- PROBLEM DESCRIPTION
Could you write out the records below exactly as they appear, leaving out any pictures?

━━━━━━━━━━

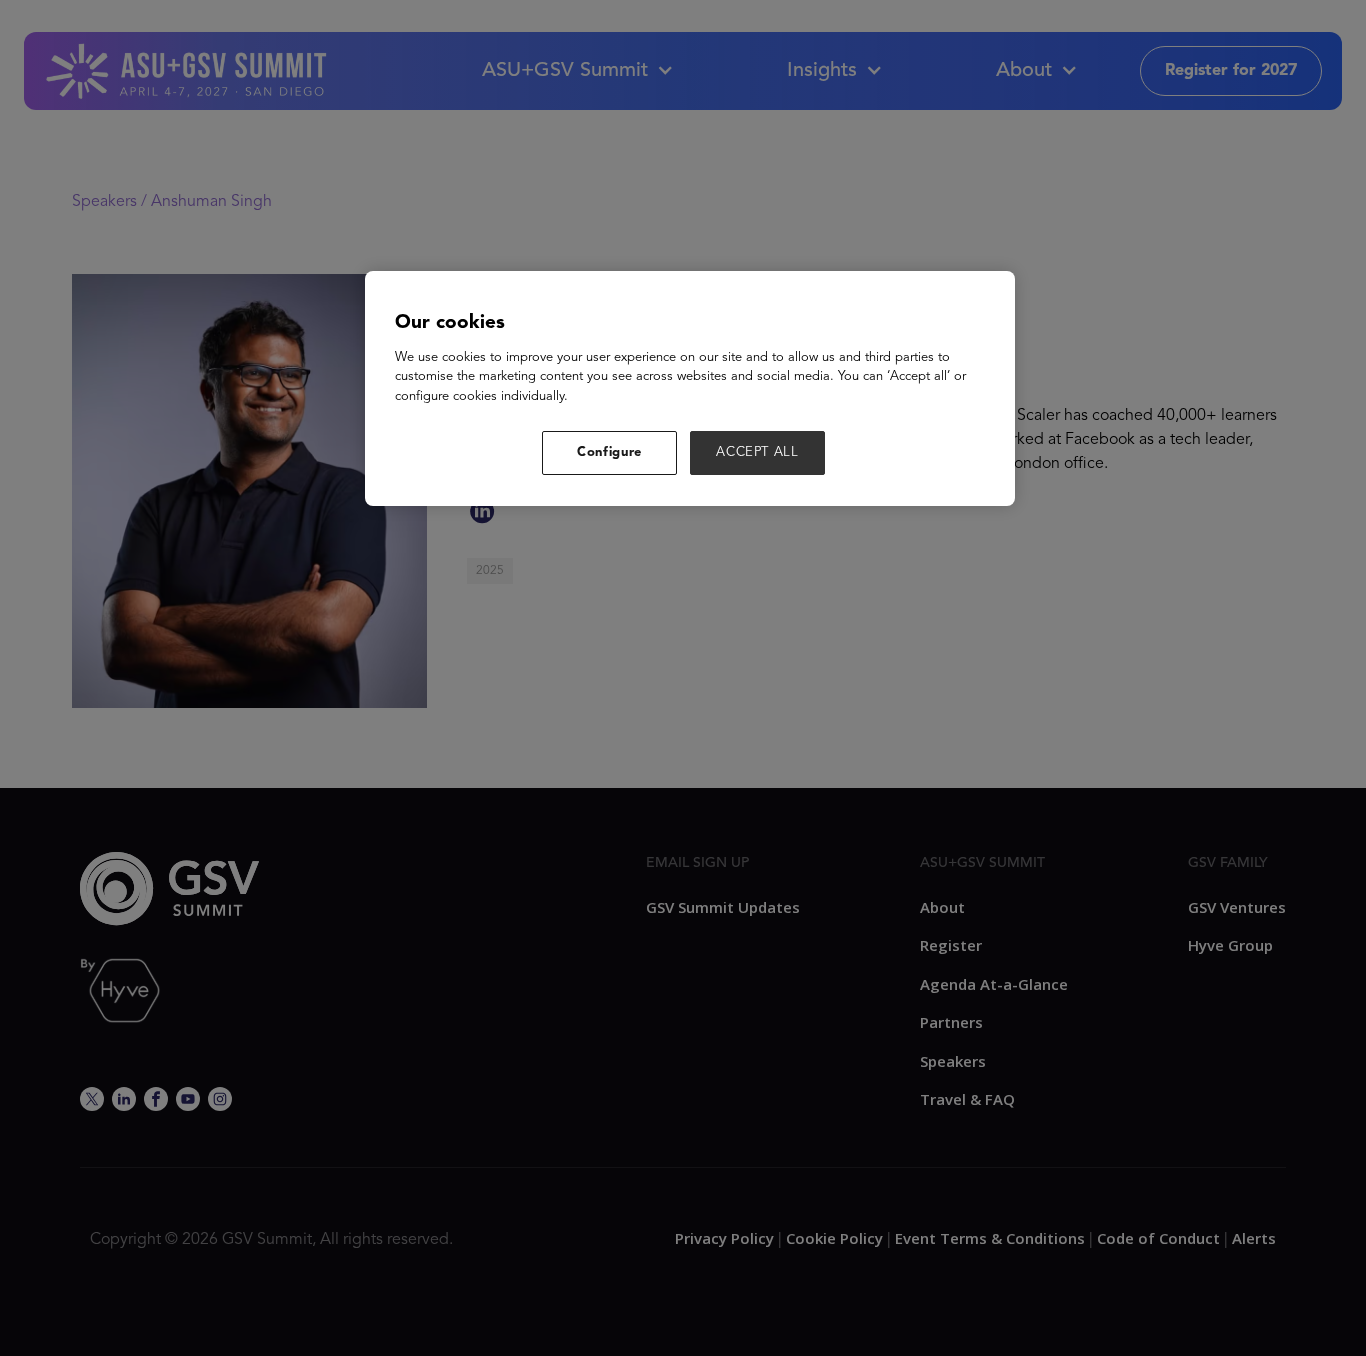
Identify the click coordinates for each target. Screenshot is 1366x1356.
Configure (609, 452)
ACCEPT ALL (757, 452)
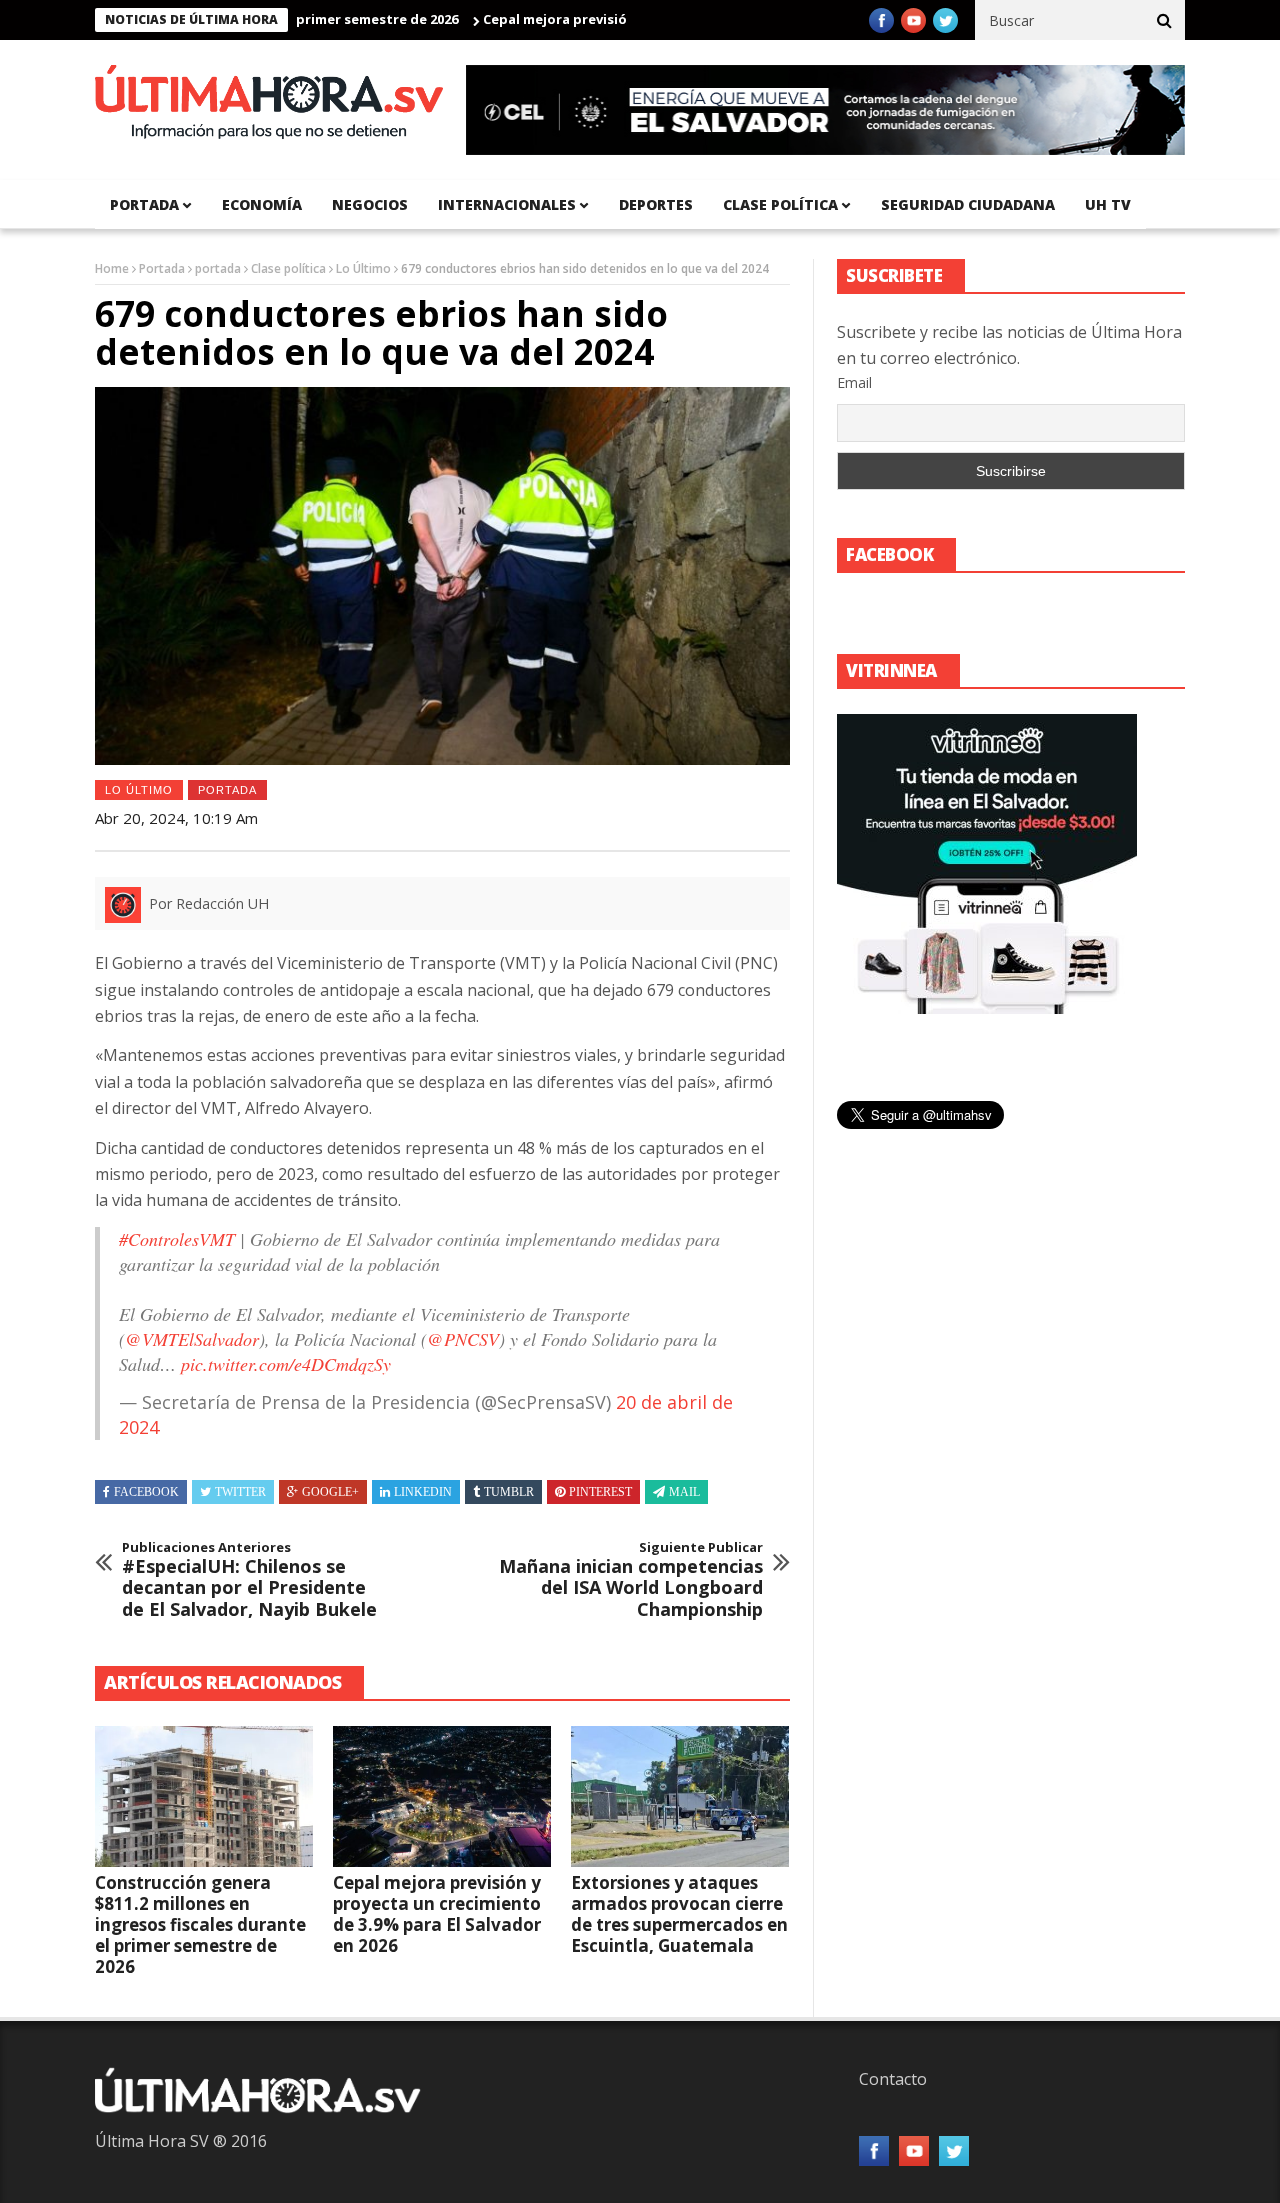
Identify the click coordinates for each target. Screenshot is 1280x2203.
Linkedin (423, 1492)
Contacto (893, 2079)
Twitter (240, 1492)
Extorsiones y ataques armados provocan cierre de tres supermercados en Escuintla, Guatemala (679, 1914)
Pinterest (600, 1492)
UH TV (1108, 204)
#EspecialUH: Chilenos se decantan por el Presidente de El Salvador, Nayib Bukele (249, 1580)
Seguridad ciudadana (968, 204)
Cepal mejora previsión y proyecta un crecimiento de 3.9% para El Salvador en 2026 (437, 1914)
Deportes (656, 204)
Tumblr (509, 1492)
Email (854, 382)
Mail (684, 1492)
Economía (262, 204)
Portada (162, 268)
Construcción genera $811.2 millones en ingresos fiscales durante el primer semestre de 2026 (200, 1924)
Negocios (370, 204)
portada (144, 204)
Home (112, 268)
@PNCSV (463, 1339)
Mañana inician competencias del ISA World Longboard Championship (631, 1580)
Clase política (780, 204)
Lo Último (363, 268)
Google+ (330, 1492)
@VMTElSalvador (192, 1339)
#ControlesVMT (177, 1239)
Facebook (146, 1492)
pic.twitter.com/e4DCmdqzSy (286, 1364)
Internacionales (507, 204)
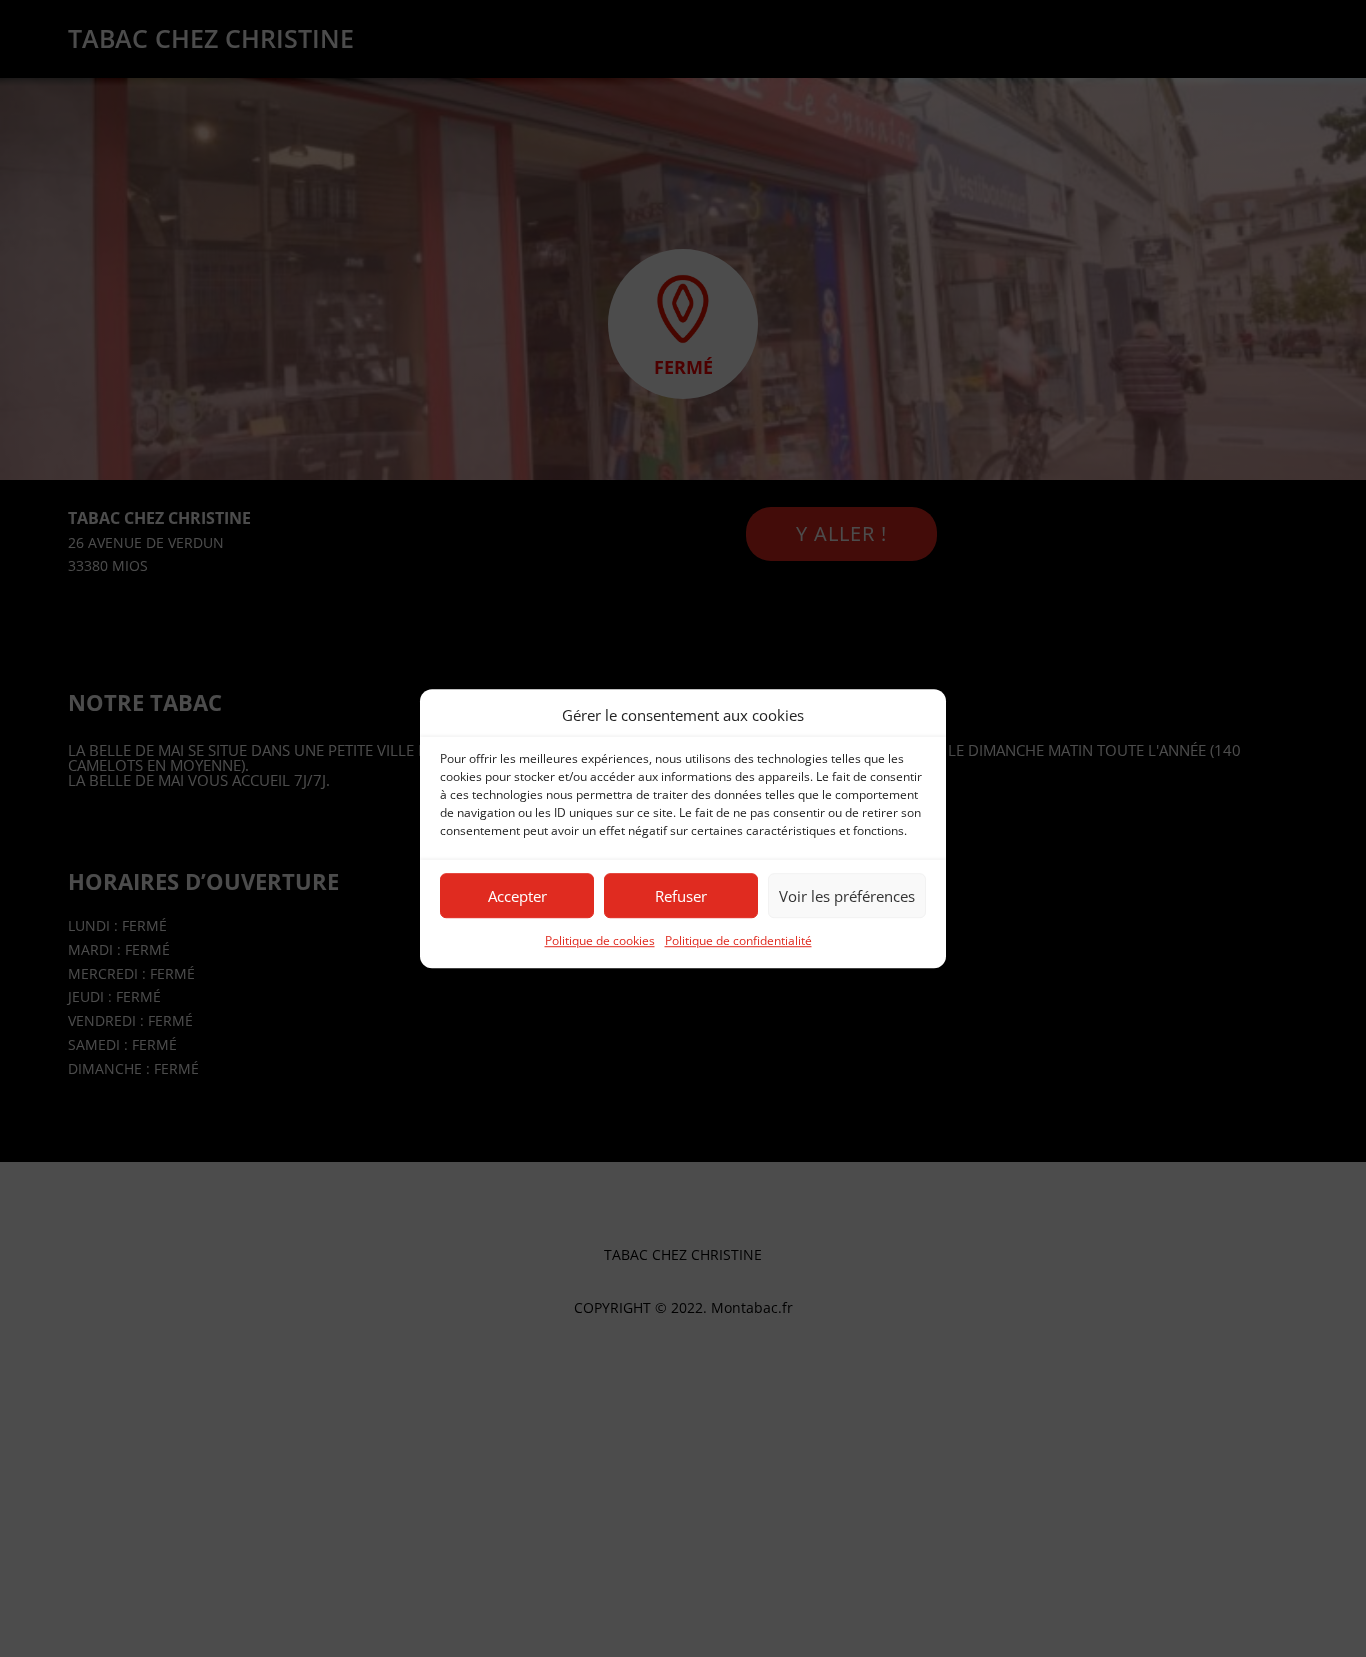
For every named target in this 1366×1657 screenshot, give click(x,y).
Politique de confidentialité (738, 941)
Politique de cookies (600, 941)
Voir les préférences (847, 896)
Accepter (517, 896)
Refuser (681, 896)
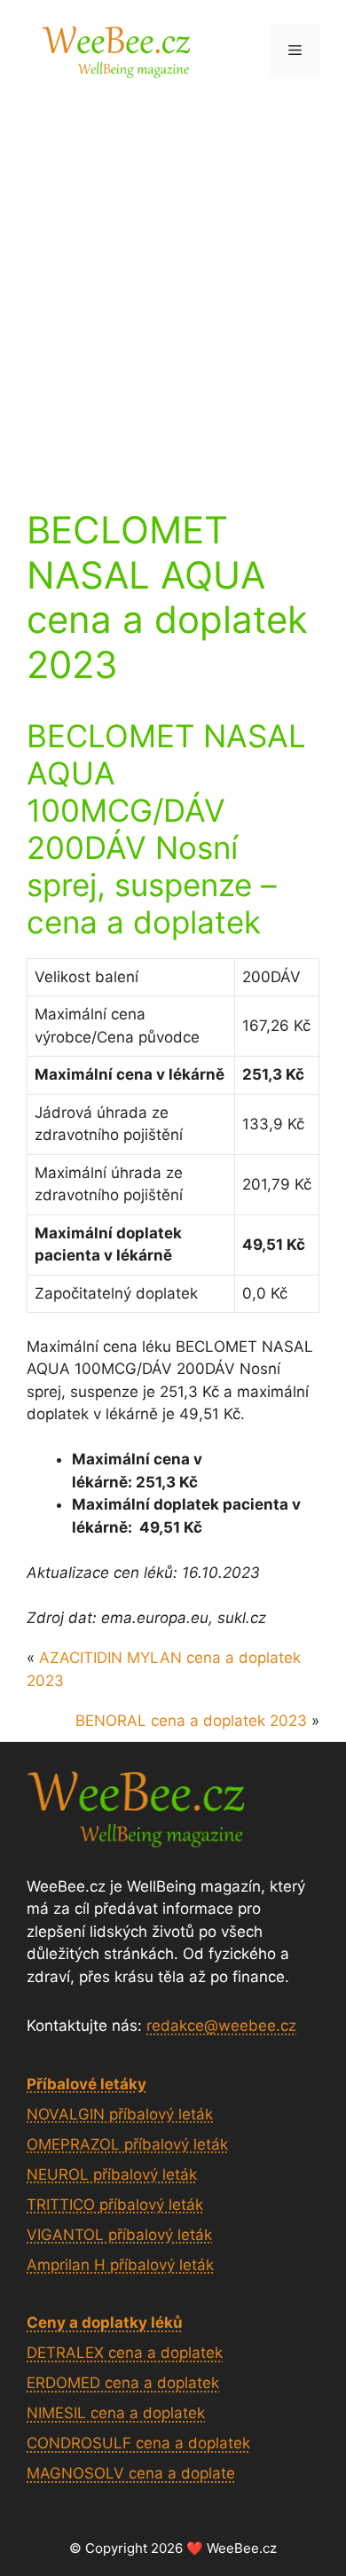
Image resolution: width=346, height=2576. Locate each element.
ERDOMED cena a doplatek (123, 2383)
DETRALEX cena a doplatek (125, 2352)
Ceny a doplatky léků (105, 2322)
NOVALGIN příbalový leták (120, 2114)
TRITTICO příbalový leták (115, 2204)
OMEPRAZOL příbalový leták (127, 2144)
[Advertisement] (173, 282)
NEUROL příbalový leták (112, 2174)
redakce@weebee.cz (221, 2025)
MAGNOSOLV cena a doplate (131, 2473)
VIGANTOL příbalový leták (119, 2235)
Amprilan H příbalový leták (120, 2265)
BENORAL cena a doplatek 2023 (191, 1720)
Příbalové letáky (86, 2084)
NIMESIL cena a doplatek (116, 2413)
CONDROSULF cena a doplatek (138, 2443)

━━━━━━━━━━

- FINISHED TASK
Identify the click coordinates for each target. Screenshot is 1366x1356.
Configure (609, 452)
ACCEPT ALL (757, 452)
Identify the click coordinates for each target. Screenshot is 1280x2203.
Linkedin (423, 1492)
Contacto (893, 2079)
Twitter (240, 1492)
Extorsiones y ataques armados provocan cierre de tres supermercados en Escuintla, Guatemala (679, 1914)
Pinterest (600, 1492)
UH TV (1108, 204)
#EspecialUH: Chilenos se decantan por el Presidente de El Salvador, Nayib Bukele (249, 1580)
Seguridad ciudadana (968, 204)
Cepal mejora previsión y proyecta un crecimiento de 3.9% para El Salvador en 2026 (437, 1914)
Deportes (656, 204)
Tumblr (509, 1492)
Email (854, 382)
Mail (684, 1492)
Economía (262, 204)
Portada (162, 268)
Construcción genera $811.2 millones en ingresos fiscales durante el primer semestre de 2026 (200, 1924)
Negocios (370, 204)
portada (144, 204)
Home (112, 268)
@PNCSV (463, 1339)
Mañana inician competencias del ISA World Longboard Championship (631, 1580)
Clase política (780, 204)
Lo Último (363, 268)
Google+ (330, 1492)
@VMTElSalvador (192, 1339)
#ControlesVMT (177, 1239)
Facebook (146, 1492)
pic.twitter.com/e4DCmdqzSy (286, 1364)
Internacionales (507, 204)
For every named target in this 1366×1657 screenshot, give click(x,y).
Politique de confidentialité (738, 941)
Politique de cookies (600, 941)
Voir les préférences (847, 896)
Accepter (517, 896)
Refuser (681, 896)
Image resolution: width=346, height=2576. Locate each element.
ERDOMED cena a doplatek (123, 2383)
DETRALEX cena a doplatek (125, 2352)
Ceny a doplatky léků (105, 2322)
NOVALGIN příbalový leták (120, 2114)
TRITTICO příbalový leták (115, 2204)
OMEPRAZOL příbalový leták (127, 2144)
[Advertisement] (173, 282)
NEUROL příbalový leták (112, 2174)
redakce@weebee.cz (221, 2025)
MAGNOSOLV cena a doplate (131, 2473)
VIGANTOL příbalový leták (119, 2235)
Amprilan H příbalový leták (120, 2265)
BENORAL cena a doplatek 2023 (191, 1720)
Příbalové letáky (86, 2084)
NIMESIL cena a doplatek (116, 2413)
CONDROSULF cena a doplatek (138, 2443)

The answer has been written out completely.